Skip to main content
This section shows you how to create a role and identity on the KMES Series 3 and assign it the permissions MySQL Server needs to generate the master encryption key used for TDE. When MySQL Server initiates a connection to the KMES through KMIP, authentication occurs through the TLS certificate. By matching a KMES identity name to the Common Name configured for the MySQL Server certificate, MySQL can authenticate and assume the permissions granted to that identity.
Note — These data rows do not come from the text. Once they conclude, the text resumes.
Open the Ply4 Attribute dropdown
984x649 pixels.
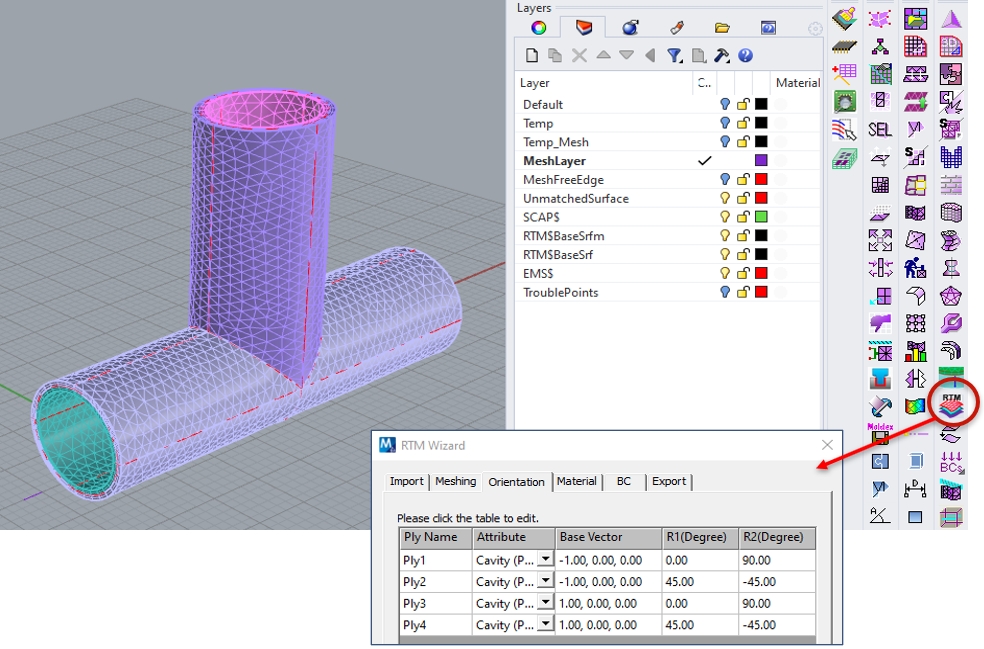(x=545, y=624)
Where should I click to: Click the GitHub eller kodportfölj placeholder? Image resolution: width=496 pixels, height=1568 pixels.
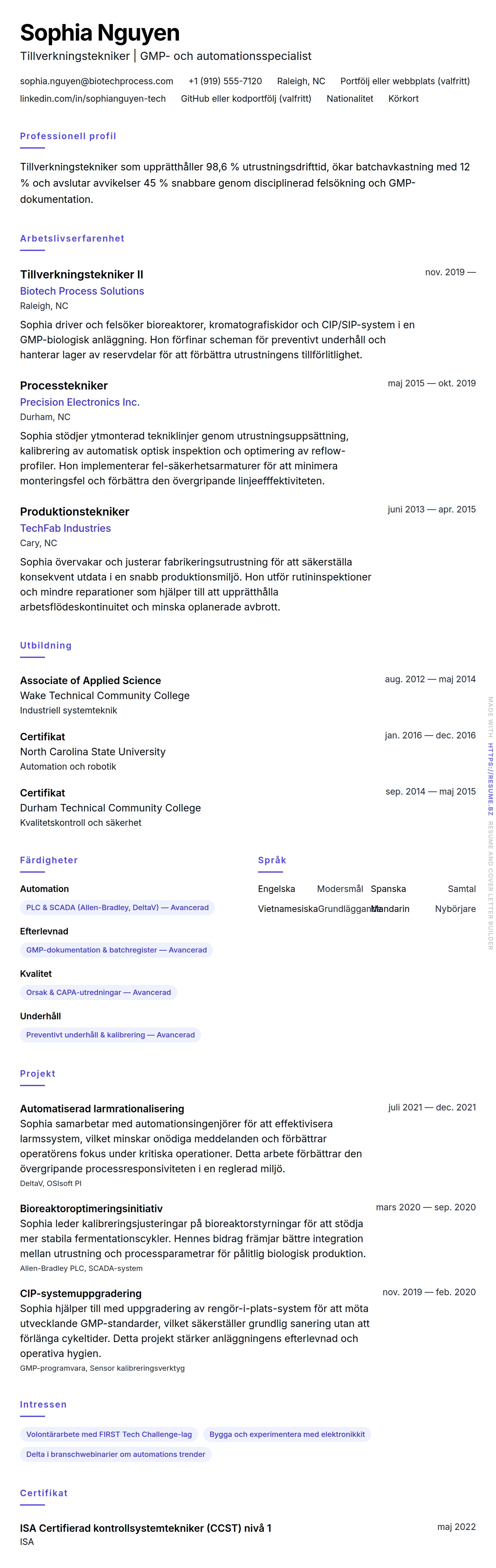(x=246, y=99)
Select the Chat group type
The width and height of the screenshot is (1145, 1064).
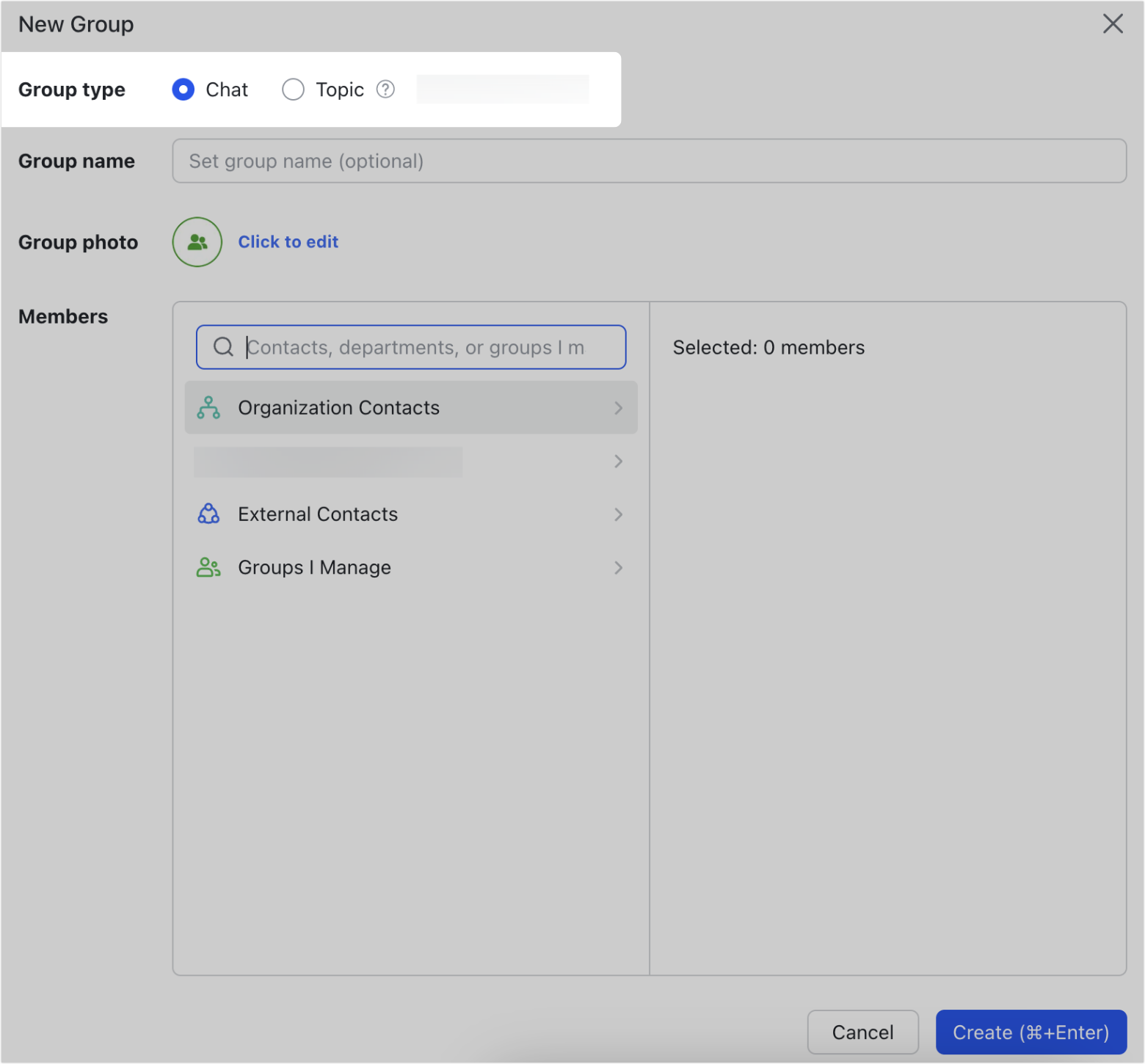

Add a PKI identity provider

Perform the following steps to add a PKI identity provider (IdP) configured with the TLS authentication mechanism:
1
Log in to the KMES Series 3 application interface with the default Admin identities.
2
Go to Identity Management > Identity Providers.
3
Right-click anywhere in the window and select Add > Provider > PKI.
4
On the Info tab of the Identity Provider Editor window, specify a name for the IdP and uncheck Enforce Dual Factor.
5
On the PKI Options tab, select [ Select ].
6
In the Certificate Selector window, expand the certificate tree you created for mutual authentication, select the CA certificate that signed the MySQL Server and KMIP connection pair certificates, and select [ OK ].
7
Select [ OK ] to finish creating the PKI IdP.
8
Right-click the IdP you just created and select Add > Mechanism > TLS.
9
On the Info tab, specify a name for the authentication mechanism.
10
On the PKI tab, leave all fields set to the default values.
11
Select [ OK ] to save.

Create a role

Perform the following steps to create a role for MySQL Server:
1
Go to Identity Management > Roles and select [ Add ].
2
In the Info tab of the Role Editor window, set the Type to Application, the name to MySQL, and Logins Required to 1.
3
On the Permissions tab, enable the following permissions for the role:
PermissionSubpermission
Cryptographic OperationsEncrypt, Decrypt
KeysAdd
4
On the Advanced tab, set Allowed Ports to KMIP only.
5
Select [ OK ] to finish creating the role.

Create an identity

Perform the following steps to create an identity for MySQL Server:
1
Go to Identity Management > Identities.
2
Right-click anywhere in the window and select Add > Client Application.
3
On the Info tab of the Identity Editor window, select Application for the storage location and specify MySQL as the identity name.
4
On the Assigned Roles tab, select the role you created for MySQL Server.
5
On the Authentication tab, remove the default API Key mechanism and select [ Add ].
6
In the Configure Credential window, select the TLS Certificate drop-down option in Type and select the Provider and Mechanism you created. Select [ OK ] to finish configuring the credential.
7
Select [ OK ] to finish creating the identity.